[Text and item location rows]
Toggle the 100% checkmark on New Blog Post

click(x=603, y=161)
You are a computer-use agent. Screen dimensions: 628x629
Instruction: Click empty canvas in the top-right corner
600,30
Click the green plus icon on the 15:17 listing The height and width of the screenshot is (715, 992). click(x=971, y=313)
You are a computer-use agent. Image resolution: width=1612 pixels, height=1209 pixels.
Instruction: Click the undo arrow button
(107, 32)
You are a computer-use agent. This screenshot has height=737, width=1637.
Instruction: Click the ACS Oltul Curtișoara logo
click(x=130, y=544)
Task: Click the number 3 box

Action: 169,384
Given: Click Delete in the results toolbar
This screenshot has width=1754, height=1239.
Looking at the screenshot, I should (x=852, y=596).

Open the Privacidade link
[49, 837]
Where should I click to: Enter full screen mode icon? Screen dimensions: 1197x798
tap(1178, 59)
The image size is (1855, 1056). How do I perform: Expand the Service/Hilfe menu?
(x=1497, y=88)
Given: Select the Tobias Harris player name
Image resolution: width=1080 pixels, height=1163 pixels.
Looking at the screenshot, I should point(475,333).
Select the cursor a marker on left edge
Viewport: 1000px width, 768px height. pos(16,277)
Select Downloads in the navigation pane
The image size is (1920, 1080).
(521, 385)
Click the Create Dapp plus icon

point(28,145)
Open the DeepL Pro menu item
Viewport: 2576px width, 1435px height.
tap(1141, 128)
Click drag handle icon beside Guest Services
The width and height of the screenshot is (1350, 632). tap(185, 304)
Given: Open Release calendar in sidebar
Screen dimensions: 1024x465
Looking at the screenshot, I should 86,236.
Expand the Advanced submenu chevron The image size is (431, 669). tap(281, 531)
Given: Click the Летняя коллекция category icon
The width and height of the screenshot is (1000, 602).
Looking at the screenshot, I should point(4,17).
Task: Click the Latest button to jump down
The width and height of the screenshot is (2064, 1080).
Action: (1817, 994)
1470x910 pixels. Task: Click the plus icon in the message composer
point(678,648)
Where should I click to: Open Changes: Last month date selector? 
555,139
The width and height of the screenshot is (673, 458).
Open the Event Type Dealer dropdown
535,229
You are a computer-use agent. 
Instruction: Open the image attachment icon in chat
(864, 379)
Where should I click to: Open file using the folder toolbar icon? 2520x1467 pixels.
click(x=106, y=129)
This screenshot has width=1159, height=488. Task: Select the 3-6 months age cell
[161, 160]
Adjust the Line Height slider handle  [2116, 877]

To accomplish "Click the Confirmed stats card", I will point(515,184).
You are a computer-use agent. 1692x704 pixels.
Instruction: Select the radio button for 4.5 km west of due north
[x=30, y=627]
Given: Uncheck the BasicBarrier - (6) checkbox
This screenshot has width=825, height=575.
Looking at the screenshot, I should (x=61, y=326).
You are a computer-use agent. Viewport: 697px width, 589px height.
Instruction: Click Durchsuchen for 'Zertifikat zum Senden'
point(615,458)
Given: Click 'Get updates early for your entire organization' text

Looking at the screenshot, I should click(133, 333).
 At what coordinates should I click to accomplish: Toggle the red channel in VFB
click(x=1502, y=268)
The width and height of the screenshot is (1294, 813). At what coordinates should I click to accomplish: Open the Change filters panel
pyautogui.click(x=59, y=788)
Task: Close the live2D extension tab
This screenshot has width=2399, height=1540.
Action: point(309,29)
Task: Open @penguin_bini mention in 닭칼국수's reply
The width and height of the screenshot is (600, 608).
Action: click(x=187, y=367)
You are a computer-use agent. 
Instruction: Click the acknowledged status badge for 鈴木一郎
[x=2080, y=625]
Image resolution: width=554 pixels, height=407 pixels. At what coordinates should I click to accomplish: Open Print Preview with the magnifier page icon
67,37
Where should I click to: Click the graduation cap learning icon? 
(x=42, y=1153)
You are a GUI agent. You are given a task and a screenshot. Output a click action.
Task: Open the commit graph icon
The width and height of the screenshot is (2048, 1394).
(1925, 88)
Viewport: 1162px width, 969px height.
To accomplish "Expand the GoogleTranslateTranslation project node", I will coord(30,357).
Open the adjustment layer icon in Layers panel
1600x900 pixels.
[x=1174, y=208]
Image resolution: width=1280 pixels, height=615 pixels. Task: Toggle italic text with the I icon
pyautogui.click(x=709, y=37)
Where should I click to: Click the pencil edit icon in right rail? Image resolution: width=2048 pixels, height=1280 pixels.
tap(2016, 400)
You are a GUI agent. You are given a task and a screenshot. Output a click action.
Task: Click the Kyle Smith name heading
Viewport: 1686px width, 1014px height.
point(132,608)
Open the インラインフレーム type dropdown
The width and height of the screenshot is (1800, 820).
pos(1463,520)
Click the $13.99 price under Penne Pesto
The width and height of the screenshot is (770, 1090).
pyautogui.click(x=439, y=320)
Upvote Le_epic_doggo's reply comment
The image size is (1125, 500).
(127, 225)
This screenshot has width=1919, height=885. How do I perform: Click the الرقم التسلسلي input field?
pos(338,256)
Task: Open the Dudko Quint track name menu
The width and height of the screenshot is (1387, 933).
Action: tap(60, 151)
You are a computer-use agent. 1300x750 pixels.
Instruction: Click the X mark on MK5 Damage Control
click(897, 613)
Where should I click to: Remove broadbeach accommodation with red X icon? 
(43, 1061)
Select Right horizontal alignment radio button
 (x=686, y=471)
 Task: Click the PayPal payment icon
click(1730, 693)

_Goal_. Recast every line of the rows above as a JSON list of strings, one string per line, leaving out blank lines.

_Solved problem_.
[
  "Toggle the 100% checkmark on New Blog Post",
  "click(x=603, y=161)",
  "You are a computer-use agent. Screen dimensions: 628x629",
  "Instruction: Click empty canvas in the top-right corner",
  "600,30",
  "Click the green plus icon on the 15:17 listing The height and width of the screenshot is (715, 992). click(x=971, y=313)",
  "You are a computer-use agent. Image resolution: width=1612 pixels, height=1209 pixels.",
  "Instruction: Click the undo arrow button",
  "(107, 32)",
  "You are a computer-use agent. This screenshot has height=737, width=1637.",
  "Instruction: Click the ACS Oltul Curtișoara logo",
  "click(x=130, y=544)",
  "Task: Click the number 3 box",
  "Action: 169,384",
  "Given: Click Delete in the results toolbar",
  "This screenshot has width=1754, height=1239.",
  "Looking at the screenshot, I should (x=852, y=596).",
  "Open the Privacidade link",
  "[49, 837]",
  "Where should I click to: Enter full screen mode icon? Screen dimensions: 1197x798",
  "tap(1178, 59)",
  "The image size is (1855, 1056). How do I perform: Expand the Service/Hilfe menu?",
  "(x=1497, y=88)",
  "Given: Select the Tobias Harris player name",
  "Image resolution: width=1080 pixels, height=1163 pixels.",
  "Looking at the screenshot, I should point(475,333).",
  "Select the cursor a marker on left edge",
  "Viewport: 1000px width, 768px height. pos(16,277)",
  "Select Downloads in the navigation pane",
  "The image size is (1920, 1080).",
  "(521, 385)",
  "Click the Create Dapp plus icon",
  "point(28,145)",
  "Open the DeepL Pro menu item",
  "Viewport: 2576px width, 1435px height.",
  "tap(1141, 128)",
  "Click drag handle icon beside Guest Services",
  "The width and height of the screenshot is (1350, 632). tap(185, 304)",
  "Given: Open Release calendar in sidebar",
  "Screen dimensions: 1024x465",
  "Looking at the screenshot, I should 86,236.",
  "Expand the Advanced submenu chevron The image size is (431, 669). tap(281, 531)",
  "Given: Click the Летняя коллекция category icon",
  "The width and height of the screenshot is (1000, 602).",
  "Looking at the screenshot, I should point(4,17).",
  "Task: Click the Latest button to jump down",
  "The width and height of the screenshot is (2064, 1080).",
  "Action: (1817, 994)",
  "1470x910 pixels. Task: Click the plus icon in the message composer",
  "point(678,648)",
  "Where should I click to: Open Changes: Last month date selector? ",
  "555,139",
  "The width and height of the screenshot is (673, 458).",
  "Open the Event Type Dealer dropdown",
  "535,229",
  "You are a computer-use agent. ",
  "Instruction: Open the image attachment icon in chat",
  "(864, 379)",
  "Where should I click to: Open file using the folder toolbar icon? 2520x1467 pixels.",
  "click(x=106, y=129)",
  "This screenshot has width=1159, height=488. Task: Select the 3-6 months age cell",
  "[161, 160]",
  "Adjust the Line Height slider handle  [2116, 877]",
  "To accomplish \"Click the Confirmed stats card\", I will point(515,184).",
  "You are a computer-use agent. 1692x704 pixels.",
  "Instruction: Select the radio button for 4.5 km west of due north",
  "[x=30, y=627]",
  "Given: Uncheck the BasicBarrier - (6) checkbox",
  "This screenshot has width=825, height=575.",
  "Looking at the screenshot, I should (x=61, y=326).",
  "You are a computer-use agent. Viewport: 697px width, 589px height.",
  "Instruction: Click Durchsuchen for 'Zertifikat zum Senden'",
  "point(615,458)",
  "Given: Click 'Get updates early for your entire organization' text",
  "Looking at the screenshot, I should click(133, 333).",
  " At what coordinates should I click to accomplish: Toggle the red channel in VFB",
  "click(x=1502, y=268)",
  "The width and height of the screenshot is (1294, 813). At what coordinates should I click to accomplish: Open the Change filters panel",
  "pyautogui.click(x=59, y=788)",
  "Task: Close the live2D extension tab",
  "This screenshot has width=2399, height=1540.",
  "Action: point(309,29)",
  "Task: Open @penguin_bini mention in 닭칼국수's reply",
  "The width and height of the screenshot is (600, 608).",
  "Action: click(x=187, y=367)",
  "You are a computer-use agent. ",
  "Instruction: Click the acknowledged status badge for 鈴木一郎",
  "[x=2080, y=625]",
  "Image resolution: width=554 pixels, height=407 pixels. At what coordinates should I click to accomplish: Open Print Preview with the magnifier page icon",
  "67,37",
  "Where should I click to: Click the graduation cap learning icon? ",
  "(x=42, y=1153)",
  "You are a GUI agent. You are given a task and a screenshot. Output a click action.",
  "Task: Open the commit graph icon",
  "The width and height of the screenshot is (2048, 1394).",
  "(1925, 88)",
  "Viewport: 1162px width, 969px height.",
  "To accomplish \"Expand the GoogleTranslateTranslation project node\", I will coord(30,357).",
  "Open the adjustment layer icon in Layers panel",
  "1600x900 pixels.",
  "[x=1174, y=208]",
  "Image resolution: width=1280 pixels, height=615 pixels. Task: Toggle italic text with the I icon",
  "pyautogui.click(x=709, y=37)",
  "Where should I click to: Click the pencil edit icon in right rail? Image resolution: width=2048 pixels, height=1280 pixels.",
  "tap(2016, 400)",
  "You are a GUI agent. You are given a task and a screenshot. Output a click action.",
  "Task: Click the Kyle Smith name heading",
  "Viewport: 1686px width, 1014px height.",
  "point(132,608)",
  "Open the インラインフレーム type dropdown",
  "The width and height of the screenshot is (1800, 820).",
  "pos(1463,520)",
  "Click the $13.99 price under Penne Pesto",
  "The width and height of the screenshot is (770, 1090).",
  "pyautogui.click(x=439, y=320)",
  "Upvote Le_epic_doggo's reply comment",
  "The image size is (1125, 500).",
  "(127, 225)",
  "This screenshot has width=1919, height=885. How do I perform: Click the الرقم التسلسلي input field?",
  "pos(338,256)",
  "Task: Open the Dudko Quint track name menu",
  "The width and height of the screenshot is (1387, 933).",
  "Action: tap(60, 151)",
  "You are a computer-use agent. 1300x750 pixels.",
  "Instruction: Click the X mark on MK5 Damage Control",
  "click(897, 613)",
  "Where should I click to: Remove broadbeach accommodation with red X icon? ",
  "(43, 1061)",
  "Select Right horizontal alignment radio button",
  " (x=686, y=471)",
  " Task: Click the PayPal payment icon",
  "click(1730, 693)"
]